I was lucky enough to have a fortunate Christmas this year and received well chosen gifts from several family members and family friends. When the time came after Christmas for me to send nicely decorated cards to the kind people who had spent their time and money on me, I ventures out to my local post office where I endeavoured to purchase a book of second-class stamps. I probably shouldn’t admit that thanking kind gift givers became a second-class matter to me, as it most certainly not, but it was economical enough to buy second class stamps and it to be a second-class ordeal for my good fellows of the Royal Mail.

I was horrified, however, when I discovered that twelve stamps for a second-class ordeal cost £8 and who knows how much more if I was posting something first-class!
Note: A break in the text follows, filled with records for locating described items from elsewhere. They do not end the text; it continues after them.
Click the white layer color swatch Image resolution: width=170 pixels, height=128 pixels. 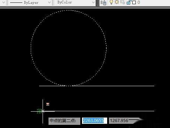tap(134, 2)
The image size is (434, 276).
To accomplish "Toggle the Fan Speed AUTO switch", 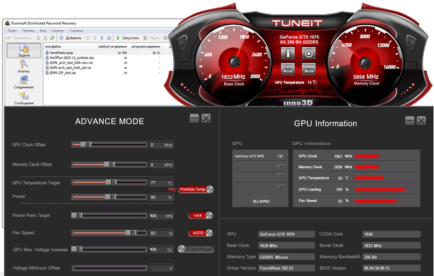I will click(201, 233).
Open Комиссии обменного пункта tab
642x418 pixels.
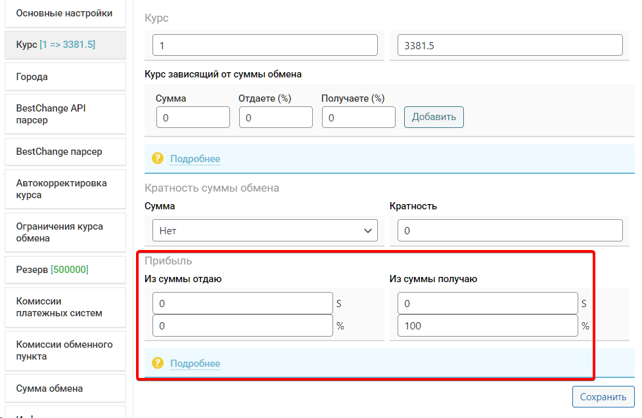64,350
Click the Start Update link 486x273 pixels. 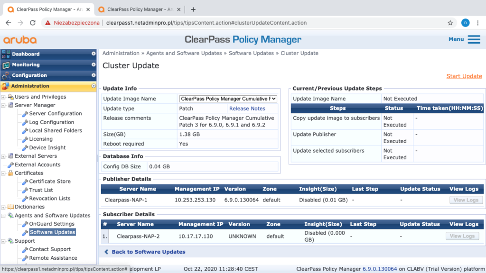[x=464, y=76]
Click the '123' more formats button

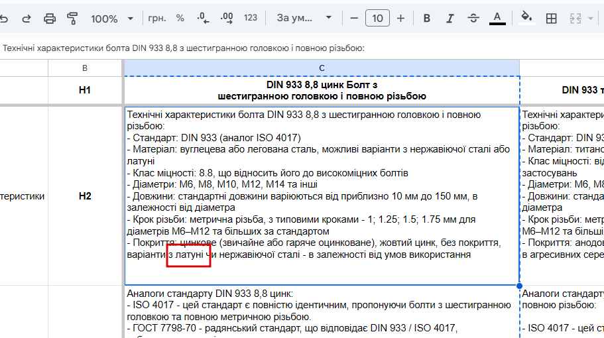pos(251,18)
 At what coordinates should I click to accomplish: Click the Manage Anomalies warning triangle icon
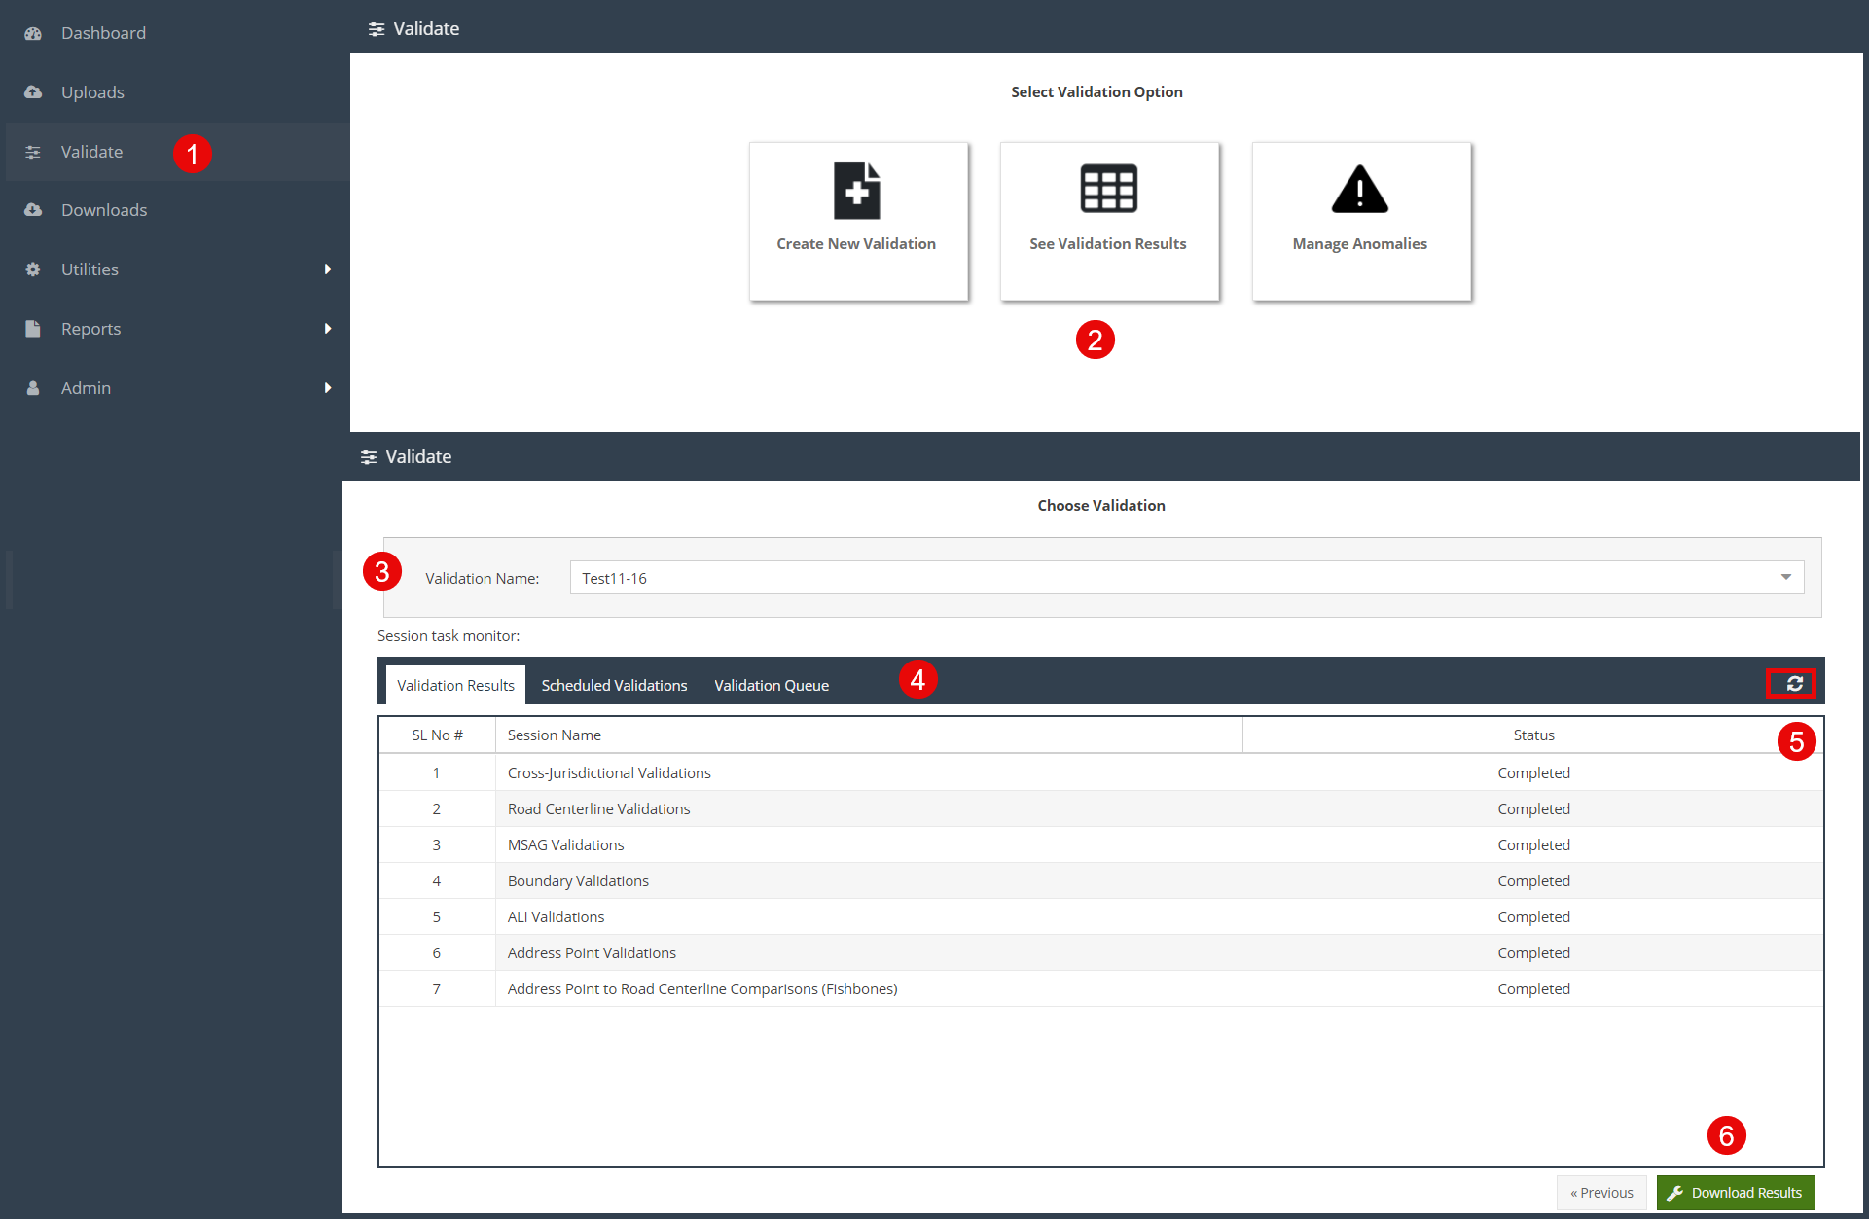pos(1359,190)
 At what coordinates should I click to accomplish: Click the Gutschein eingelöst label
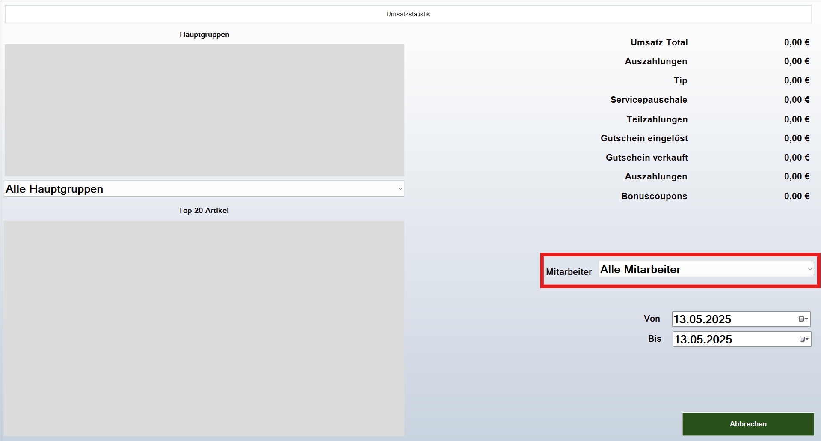click(x=644, y=138)
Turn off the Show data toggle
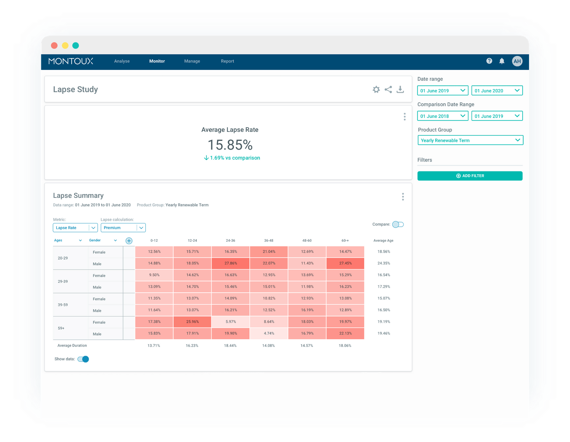The width and height of the screenshot is (570, 442). coord(83,359)
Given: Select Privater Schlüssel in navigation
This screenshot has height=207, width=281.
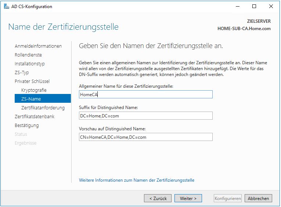Looking at the screenshot, I should coord(32,81).
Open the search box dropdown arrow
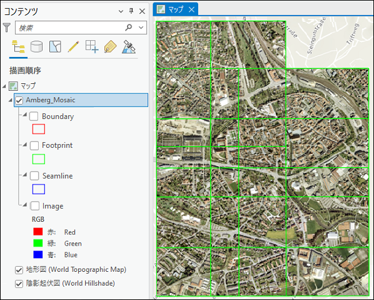This screenshot has height=300, width=374. (141, 28)
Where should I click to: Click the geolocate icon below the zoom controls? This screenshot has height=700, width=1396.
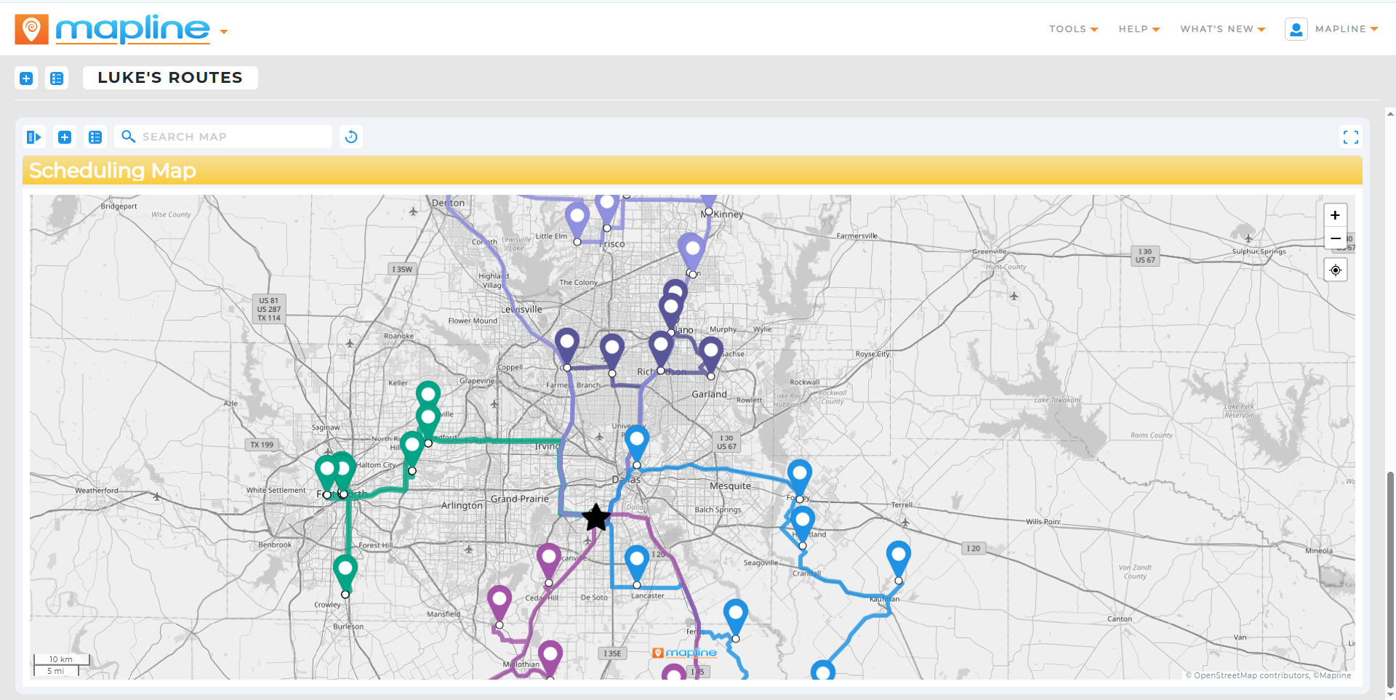point(1335,270)
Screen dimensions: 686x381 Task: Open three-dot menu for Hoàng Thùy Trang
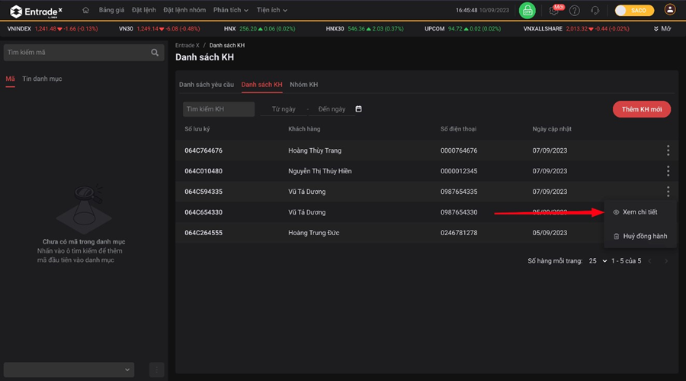[x=668, y=150]
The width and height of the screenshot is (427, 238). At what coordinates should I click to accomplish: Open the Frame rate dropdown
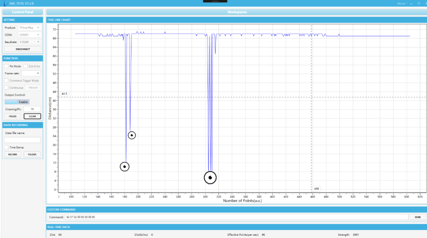pos(31,74)
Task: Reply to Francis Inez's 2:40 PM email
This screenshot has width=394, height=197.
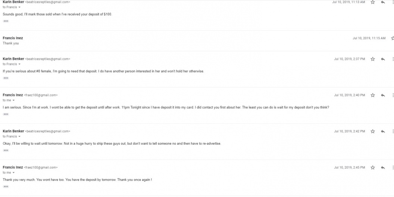Action: (x=383, y=95)
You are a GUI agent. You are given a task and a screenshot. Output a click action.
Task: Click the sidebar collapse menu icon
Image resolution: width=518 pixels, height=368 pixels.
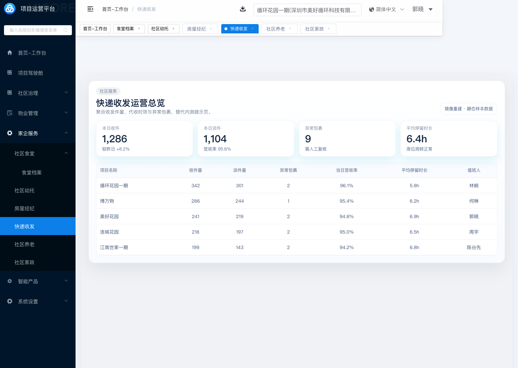[x=90, y=9]
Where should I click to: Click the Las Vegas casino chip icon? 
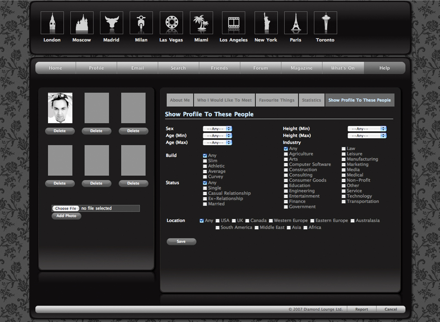point(171,23)
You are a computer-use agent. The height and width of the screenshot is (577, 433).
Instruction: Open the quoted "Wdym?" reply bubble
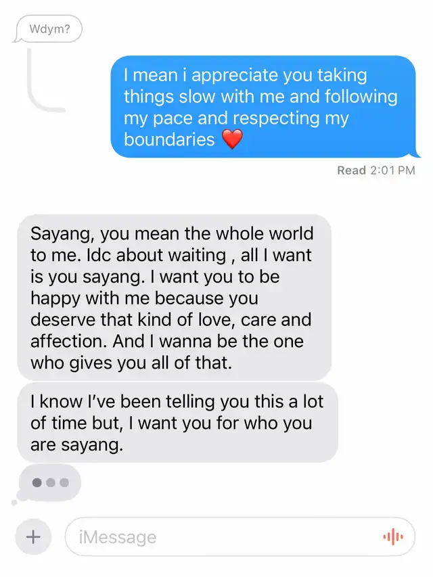(49, 28)
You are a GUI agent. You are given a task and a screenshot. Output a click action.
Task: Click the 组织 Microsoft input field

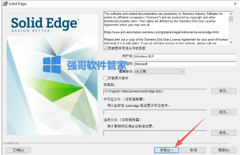coord(185,64)
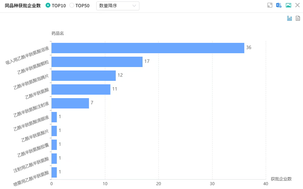The width and height of the screenshot is (303, 189).
Task: Switch to bar chart view
Action: click(290, 18)
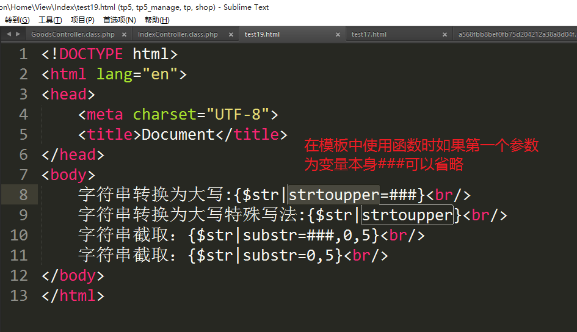Viewport: 577px width, 332px height.
Task: Close the test17.html tab
Action: point(443,35)
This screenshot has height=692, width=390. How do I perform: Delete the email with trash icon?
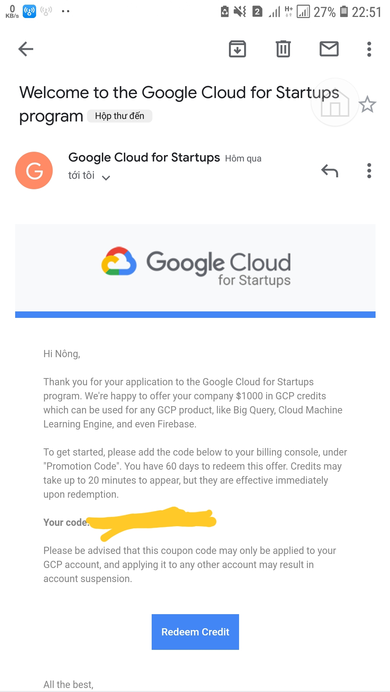(283, 49)
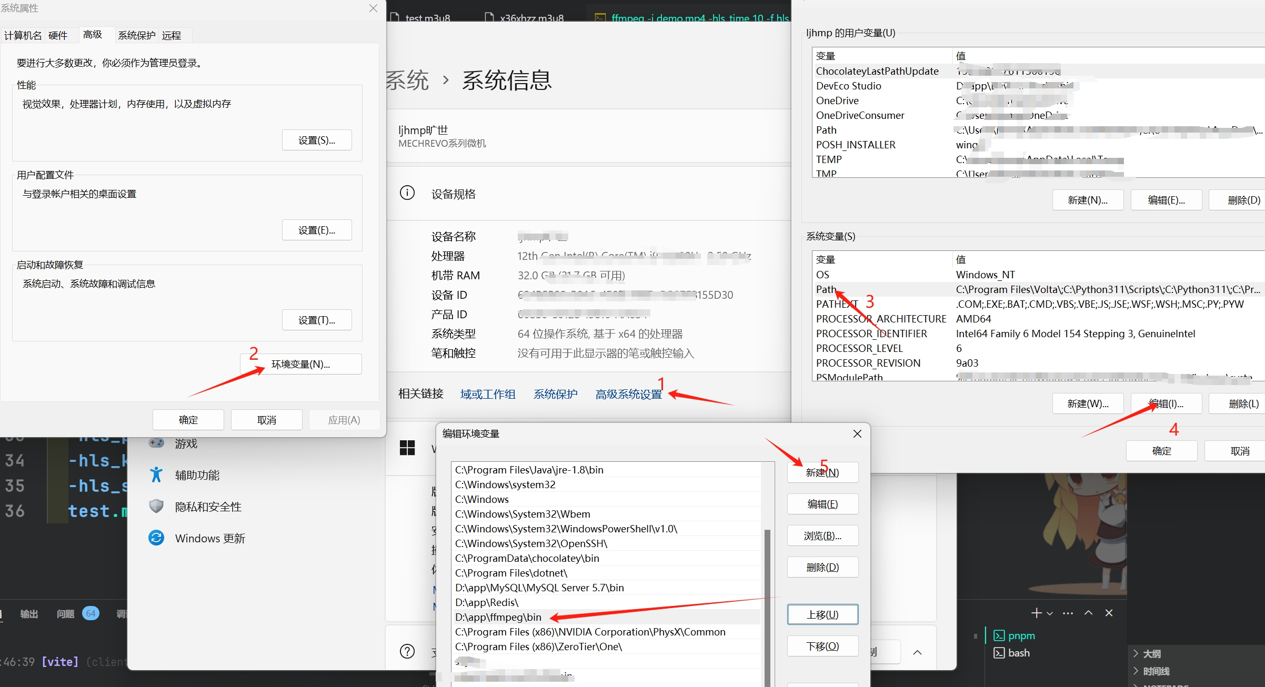Screen dimensions: 1265x687
Task: Click the Windows 更新 sidebar icon
Action: [156, 538]
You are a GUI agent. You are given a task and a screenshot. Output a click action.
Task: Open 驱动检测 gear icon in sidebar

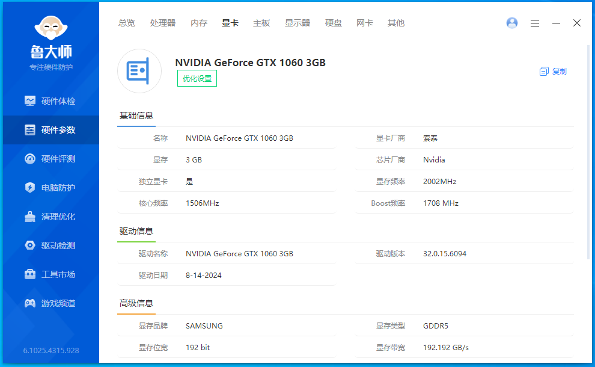click(x=30, y=245)
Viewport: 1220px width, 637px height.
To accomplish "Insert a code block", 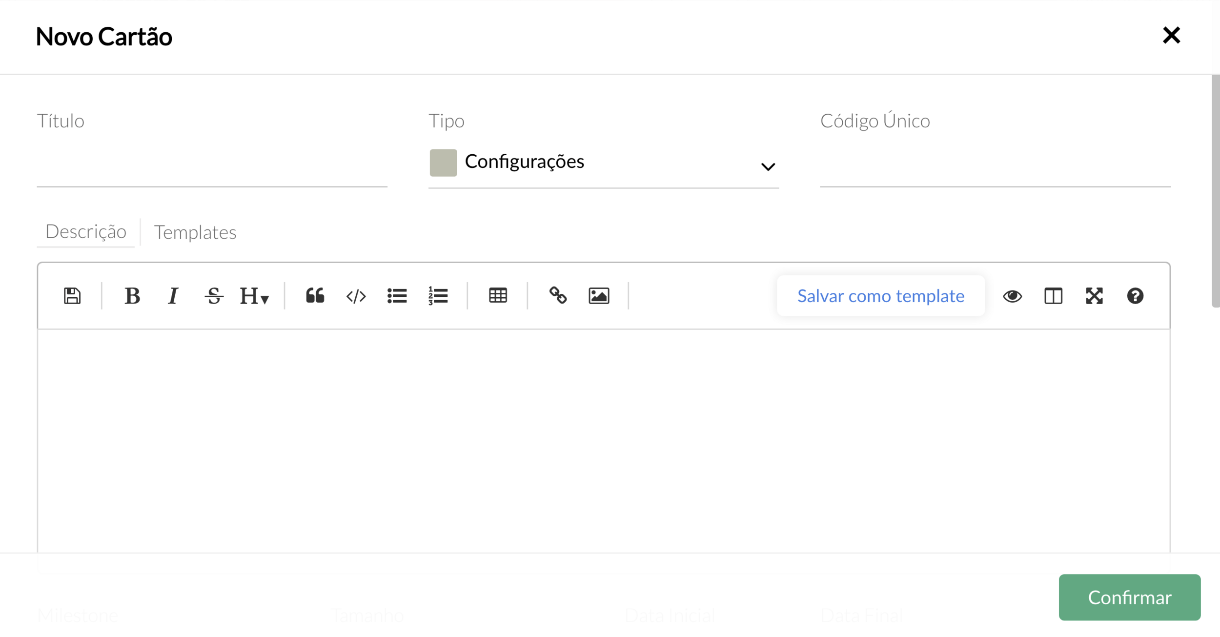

Considering I only had eight cards to post and the stamps would most likely be taken and used by either of my parents later on in the year that averages to £1 per card, and they weighed practically nothing and were about A6 in size. It made me consider just sending text messages, but that felt too impersonal. What feels very personal, however, is paying the same price as a newspaper to send a piece of paper in a van across the country along with hundreds of others.

Another horror of postage pricing was just before Christmas when I went to send my friend in America a book for Christmas. Enclosed in the package I presented at the post office was a book, a letter and a post card, that is all. I ended up leaving the post office £9.10 poorer. Considering the book cost £5, I spent more on postage than the actual gift!

My only grievance is that, as the personal practice of writing letters is slowly becoming extinct, the Royal Mail should be encouraging the populous to send letters rather than discourage them with awfully high prices.